I was dragging my brother into this Centre of Town; I paced my tiny apartment and told him to leave the lovely wife at home - nothing personal, I stressed. He’d paused on that phone. “Just a sec,” he’d lied to her. And then we had met at the Oak. Certain spot on Bank Street that afforded luxury and leeway to a people beyond the legal limit. Thoughts.

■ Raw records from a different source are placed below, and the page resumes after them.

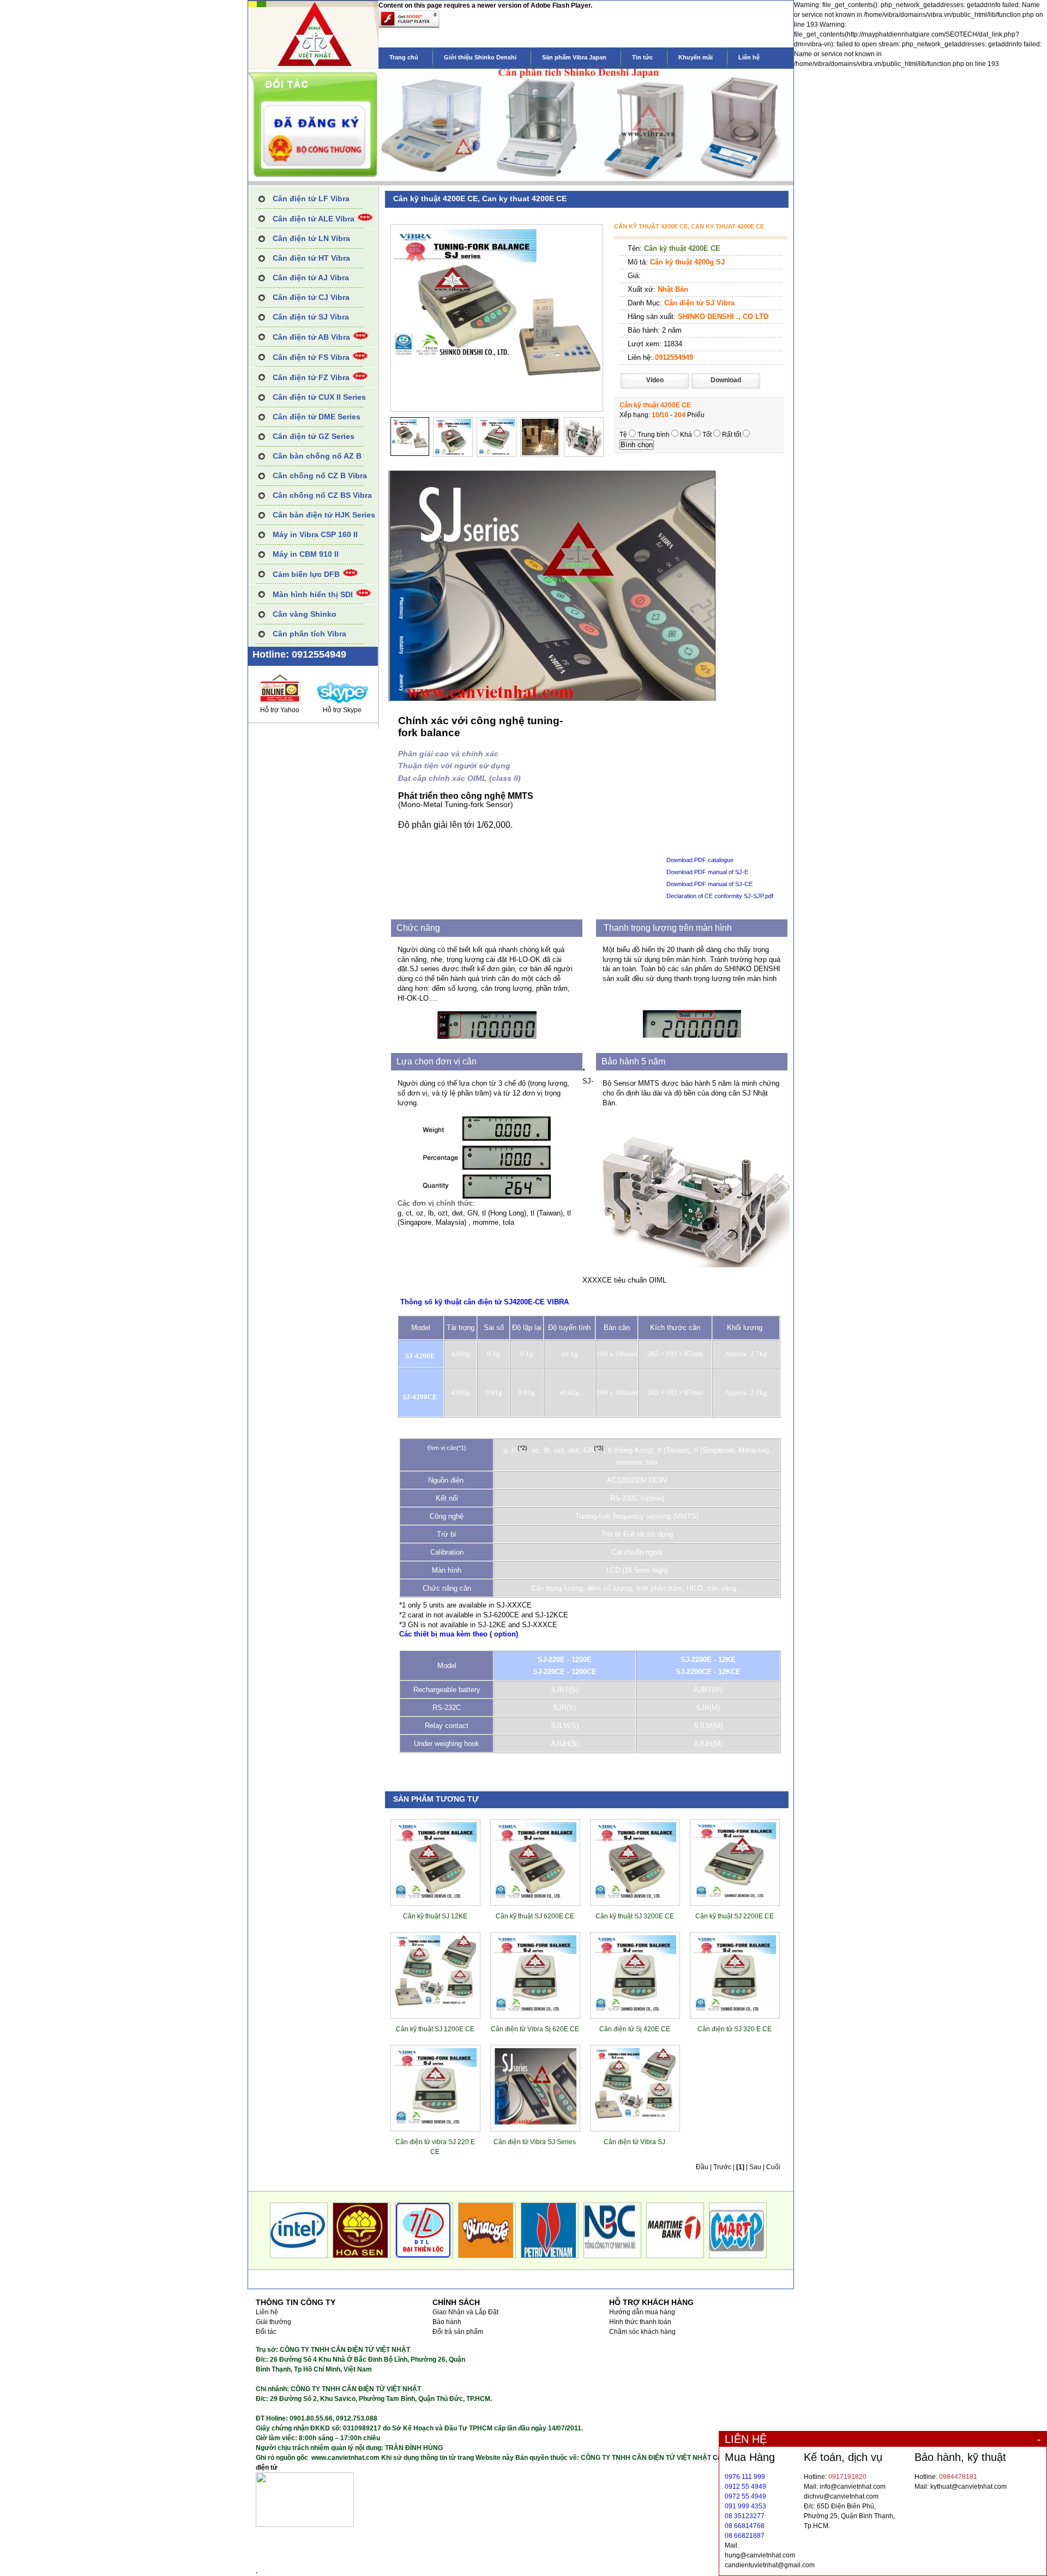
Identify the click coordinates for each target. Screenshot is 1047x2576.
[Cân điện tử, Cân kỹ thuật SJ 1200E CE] (436, 2009)
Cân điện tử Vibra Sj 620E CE (535, 2029)
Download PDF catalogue (699, 860)
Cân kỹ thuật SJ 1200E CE (435, 2029)
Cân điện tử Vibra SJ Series (535, 2142)
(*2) (522, 1448)
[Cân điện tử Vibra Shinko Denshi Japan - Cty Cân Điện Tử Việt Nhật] (313, 66)
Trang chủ (403, 57)
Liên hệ (749, 57)
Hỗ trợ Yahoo (279, 710)
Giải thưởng (273, 2322)
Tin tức (642, 57)
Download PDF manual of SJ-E (707, 872)
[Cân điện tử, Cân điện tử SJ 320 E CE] (735, 2009)
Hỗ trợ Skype (342, 710)
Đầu (702, 2167)
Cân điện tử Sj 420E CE (634, 2029)
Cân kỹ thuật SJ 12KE (435, 1916)
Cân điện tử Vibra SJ (634, 2142)
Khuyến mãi (695, 57)
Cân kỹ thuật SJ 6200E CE (535, 1916)
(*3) (599, 1448)
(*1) (461, 1448)
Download (726, 380)
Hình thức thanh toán (640, 2322)
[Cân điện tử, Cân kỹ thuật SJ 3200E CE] (635, 1896)
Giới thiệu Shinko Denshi (480, 57)
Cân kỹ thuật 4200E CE (682, 248)
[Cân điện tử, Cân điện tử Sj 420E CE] (635, 2009)
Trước (722, 2167)
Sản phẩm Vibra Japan (574, 57)
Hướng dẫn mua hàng (642, 2312)
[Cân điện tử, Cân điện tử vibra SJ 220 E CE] (436, 2122)
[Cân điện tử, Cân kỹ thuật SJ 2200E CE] (735, 1896)
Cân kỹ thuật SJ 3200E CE (634, 1916)
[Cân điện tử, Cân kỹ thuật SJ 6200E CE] (535, 1896)
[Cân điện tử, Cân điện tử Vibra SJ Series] (535, 2122)
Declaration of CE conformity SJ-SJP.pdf (719, 896)
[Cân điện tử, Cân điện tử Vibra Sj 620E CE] (535, 2009)
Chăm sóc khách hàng (642, 2332)
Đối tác (266, 2332)
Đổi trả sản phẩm (457, 2332)
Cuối (773, 2167)
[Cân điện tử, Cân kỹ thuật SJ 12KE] (436, 1896)
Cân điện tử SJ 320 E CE (734, 2029)
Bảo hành (446, 2322)
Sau (755, 2167)
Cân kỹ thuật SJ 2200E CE (734, 1916)
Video (655, 380)
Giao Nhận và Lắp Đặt (465, 2312)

“Would it have made any sort of difference if she had truly taken the Lord into her heart?” My brother Clay had the nerve to sip Guinness and speak religion in the same breath. Older brother that he is. “Did you get the sense that she was straying in that time leading up to when you planned the trip?”
Yes; And You realize what I am dealing with in these Years of Jesus. “No,” she would have never done that, I told him, for it is not in her nature, for she is a seriously bright, precious flower of the past that came down around her various points. The things that open up when trust is a word whispered in a queen-size bed. The secrets I was told by her.
“Why does everyone think that A.D. stands for after His death?”
“No one bothers to learn Latin anymore, Hen. And the after death has an easy edge to it. A slang.” That part I bought, the modern life of Man somehow beginning once the Son had been sacrificed. This little that I knew of religion, wondered about once or twice to myself, five chronological years removed from a brother off at camp for the summer of ’78 because he loved the outdoors … because I was am indifferent. Still, I was jealous of his being Away to Anywhere but knew nothing of his growth on biblical education from said Cranberry Hill Fun Camp, only that our preadolescent photos were mirror images on the living room bookcase. And that my brother has always been a happy lad, not even in the near-cult sense: he learned good, clean Bible and the fun with metaphors and parables and stubborn burros. What he has taken to be the Truth of these Jesus Years that I play within, ‘til after death. Anno Domini. The days, the whatever spot on a calendar of the Julian or Gregorian variety; Chinese, Jews, all setting time to a different watch. But sorry - trivial things when one is amongst their brother and a delicious stout at the Royal Oak.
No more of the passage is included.